You will have to wiggle the pivot pin into the hole with the special tool and then you will feel it resist against the seal. You will then have to hit the handle of the special tool to force the Pivot Pin Assembly further into the hole and you will notice the round head of the Pivot Pin start to protrude. Align the hole in the Spring Pin with the round head of the Pivot Pin and tap the Pivot Pin Assembly home:

To ascertain where ‘home’ is, look down the hole for the inlet valves and the round head of the Pivot Pin should be evenly spaced in the centre of the hole:

If you look through the small hole in the body of the Air Control Valve into which the Spring Pin locates the Pivot Pin Assembly in place, the hole should be clear.
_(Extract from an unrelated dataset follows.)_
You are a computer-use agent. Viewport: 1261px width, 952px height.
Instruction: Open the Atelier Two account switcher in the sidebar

You can then insert the Spring Pin and tap it in place with a hammer and punch.

Block the holes ‘A’ and ‘E’ with stoppers and new seals, and then placed the air control valve under pressure by inserting the test gauge into connector ‘B’ – this must also have news seals between the valve body and connector, as well as inside the connector. The valve should hold pressure, which shows that the Pivot Pin Assembly is air tight. If there are any leaks, the gauge will drop within seconds.
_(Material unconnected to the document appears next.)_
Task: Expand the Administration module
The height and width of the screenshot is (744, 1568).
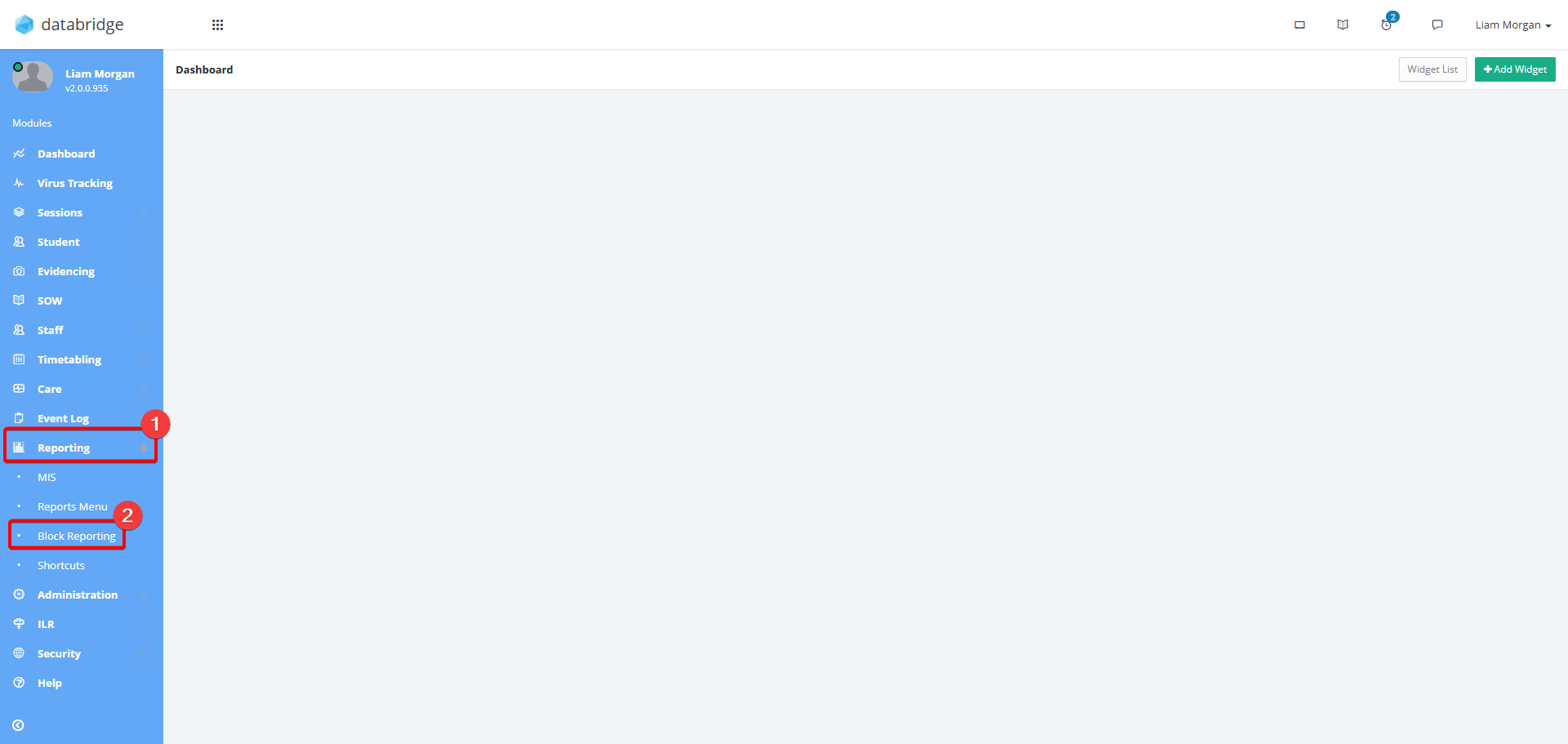Action: click(82, 595)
Refitting the Higher Level Cylinder and Piston

Clean the removed components and then fit a new O-ring seal (R2056) to the higher level piston. Give the O-ring seal a coating of rubber grease and insert it back into the cylinder, moving it back and forth to ensure that it moves freely. Insert the spacer washers back onto the pin of the higher level piston with some multi-purpose grease to keep them all together. Lubricate the pin of the higher level pin with some new grease.

Put some grease on the outside of the rack and push it back into place. Move the lever around so that the rack engages with slot on the pinion. Replace the spring and washer, place the gasket on the higher level cylinder and replace the unit, holding it down with your thumb while tightening the screws.
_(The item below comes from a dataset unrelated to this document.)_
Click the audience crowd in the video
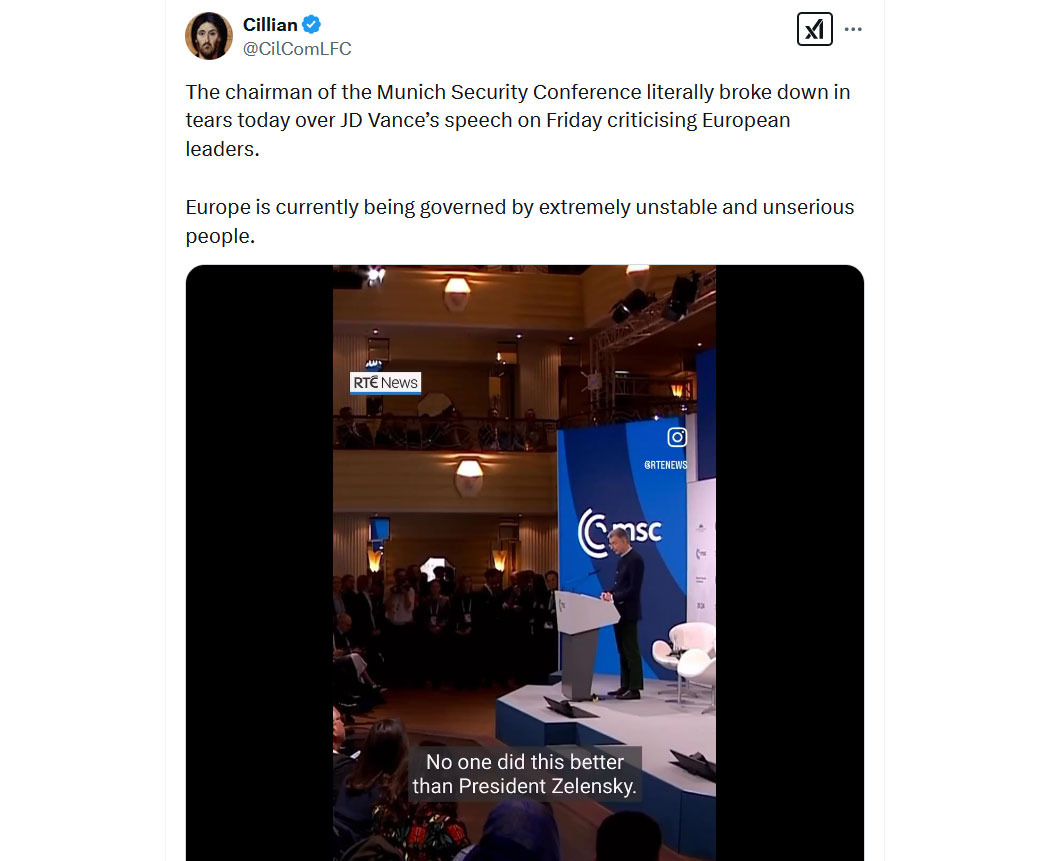 [x=444, y=623]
Refit the slide piston and brass sleeve with a touch of grease and check that it moves easily back and forth2. It must not stick at any point – the spring action should always allow the slide piston to return to the one side.

Once the slide piston and brass sleeve are back in place, it’s time to tackle the inlet and exhaust one-way valves. In my experience, it is often the case that these valves are still air tight and function properly by merely renewing the outside seals and it worth trying this first instead of having to strip and re-assemble the valves.

Renew the outside seals on the one-way valves with new O-ring seals (7.1x1.6). The seals need to be lubricated with rubber grease so that they turn comfortably on the valve. The valves are only crimped twice, but you should crimp the extra places so that the valve is crimped four times. The reason for this is that the new outer seals make turning the valves in very tight, which placed extra force on the two crimpings, possibly breaking them in the process. Not what you want.

Turn the valves into the relevant hole, crimp the additional places and then turn the valve into the housing. You will notice that the valve will feel like it stops turning, but this is when the new seal is starting to be compressed. At this point you need to take extra care to turn the valve with a consistent and even torque. You will eventually feel the valve ‘give’ and turn more easily and leave it be at this point.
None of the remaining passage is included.